Il ritmo dei Paesi che si affrancavano dal colonialismo raggiunse il culmine proprio nel 1960 quando diciassette colonie si riscattarono dalla soggezione alla Francia, alla Gran Bretagna, al Belgio. Soltanto le colonie portoghesi dovettero aspettare la metà degli anni Settanta e la vittoria della democrazia a Lisbona.
Gli anni Sessanta furono anche quelli della nascita, il 25 maggio 1963, dell’Organizzazione per l’Unità africana, che nel 2002 sarebbe diventata l’Unione africana e avrebbe alimentato un’altra utopia: gli Stati Uniti d’Africa.
Quella visione ebbe come interpreti grandi personalità africane: dal ghanese Kwame Nkrumah al keniota Jomo Kenyatta, al senegalese Leopold Sedar Senghor, all’ivoriano Felix Houphouet-Biogny, al tanzaniano Jiulius Nyere, allo zambiano Kenneth Kaunda. Uomini illuminati, carismatici che guidarono i movimenti indipendentisti e panafricani. Eppure nessuno di loro potè fare altro che riprendere il reticolo delle colonie. Era impossibile ridisegnare il continente. E cosi’ i confini dell’Africa, oggi sovrana, sono quelli che i cartografi europei dell’Ottocento, al servizio di interessi imperiali, tracciarono.
Il 2010, oltre a essere per molti Paesi africani l’anno delle celebrazioni dei cinquant’anni di indipendenza, rappresenta anche l’anniversario, questo sì drammatico, di una spartizione dell’Africa lungo linee che ignorando -allora come oggi- realtà etniche e geografiche, separano popolazioni omogenee o raggruppano genti le più diverse. Ma proprio all’interno di quelle frontiere imposte dalla storia, i popoli africani hanno, a dispetto delle loro battaglie, visto un sogno diventare utopia.
In molti Paesi alla generazione dei padri carismatici è succeduta una classe dirigente avida e disinvolta nell’uso delle risorse pubbliche e poco interessata all’interesse generale. L’Europa e l’Occidente più in generale hanno grandi responsabilità storiche, ma queste non spiegano tutto.
Così come la tratta degli schiavi non fu soltanto una vergogna araba ed euro-americana, ma fu alimentata da una classe tribale africana che si arricchiva vendendo la propria gente, così la corruzione non è soltanto un fenomeno esogeno.
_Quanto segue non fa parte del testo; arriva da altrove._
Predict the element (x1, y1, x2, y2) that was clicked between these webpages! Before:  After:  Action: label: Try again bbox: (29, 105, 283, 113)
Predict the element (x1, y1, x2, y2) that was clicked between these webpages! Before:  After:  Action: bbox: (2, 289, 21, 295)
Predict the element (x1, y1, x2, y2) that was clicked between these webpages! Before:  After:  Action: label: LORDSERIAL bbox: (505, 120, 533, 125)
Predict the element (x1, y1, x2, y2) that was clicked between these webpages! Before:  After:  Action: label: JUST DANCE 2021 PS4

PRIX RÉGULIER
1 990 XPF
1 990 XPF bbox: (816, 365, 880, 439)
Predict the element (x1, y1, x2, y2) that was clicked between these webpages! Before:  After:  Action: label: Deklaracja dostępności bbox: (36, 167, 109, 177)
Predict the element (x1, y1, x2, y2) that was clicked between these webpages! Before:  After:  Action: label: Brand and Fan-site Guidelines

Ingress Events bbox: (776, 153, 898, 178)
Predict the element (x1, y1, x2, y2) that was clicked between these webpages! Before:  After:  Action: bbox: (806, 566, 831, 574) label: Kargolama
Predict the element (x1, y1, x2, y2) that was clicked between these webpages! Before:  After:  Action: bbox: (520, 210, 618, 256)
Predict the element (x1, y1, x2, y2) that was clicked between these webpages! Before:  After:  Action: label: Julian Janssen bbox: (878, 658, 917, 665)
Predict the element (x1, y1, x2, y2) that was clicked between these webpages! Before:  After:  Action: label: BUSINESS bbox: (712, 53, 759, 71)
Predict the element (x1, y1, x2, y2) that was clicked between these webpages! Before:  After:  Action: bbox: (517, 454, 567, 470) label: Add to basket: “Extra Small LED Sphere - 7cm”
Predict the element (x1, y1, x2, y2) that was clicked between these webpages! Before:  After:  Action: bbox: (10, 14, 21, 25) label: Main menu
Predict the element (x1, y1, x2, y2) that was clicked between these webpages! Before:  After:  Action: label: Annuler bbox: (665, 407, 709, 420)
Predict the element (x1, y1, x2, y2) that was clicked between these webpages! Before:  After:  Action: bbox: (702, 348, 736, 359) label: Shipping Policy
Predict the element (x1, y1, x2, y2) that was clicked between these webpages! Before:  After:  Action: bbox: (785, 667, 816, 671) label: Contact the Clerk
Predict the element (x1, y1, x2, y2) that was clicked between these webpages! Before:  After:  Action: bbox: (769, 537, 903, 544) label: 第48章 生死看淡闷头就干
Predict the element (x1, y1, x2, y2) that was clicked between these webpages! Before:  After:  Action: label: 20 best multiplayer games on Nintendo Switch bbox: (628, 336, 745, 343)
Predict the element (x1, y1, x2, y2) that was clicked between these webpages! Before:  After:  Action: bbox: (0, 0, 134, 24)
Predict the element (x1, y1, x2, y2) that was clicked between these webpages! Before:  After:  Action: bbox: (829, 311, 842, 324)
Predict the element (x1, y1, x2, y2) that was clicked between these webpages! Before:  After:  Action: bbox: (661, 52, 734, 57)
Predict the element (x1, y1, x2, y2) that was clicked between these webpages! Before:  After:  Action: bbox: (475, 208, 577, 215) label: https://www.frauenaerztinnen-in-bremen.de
Capi e funzionari inefficienti o corrotti hanno una grande responsabilità nel naufragio del grande sogno. Le fragili democrazie nate nel 1960 sono state travolte da militari assetati di potere e senza scrupoli, da tiranni tribali. Con gli anni il sogno si è infranto contro la follia sanguinaria di conflitti interni e sovranazionali, che hanno devastato l’anima stessa dell’Africa. Il continente resta imbrigliato tra le maglie coloniali o neocoloniali. E le conseguenze della spartizione ottocentesca si ripercuotono ancora oggi.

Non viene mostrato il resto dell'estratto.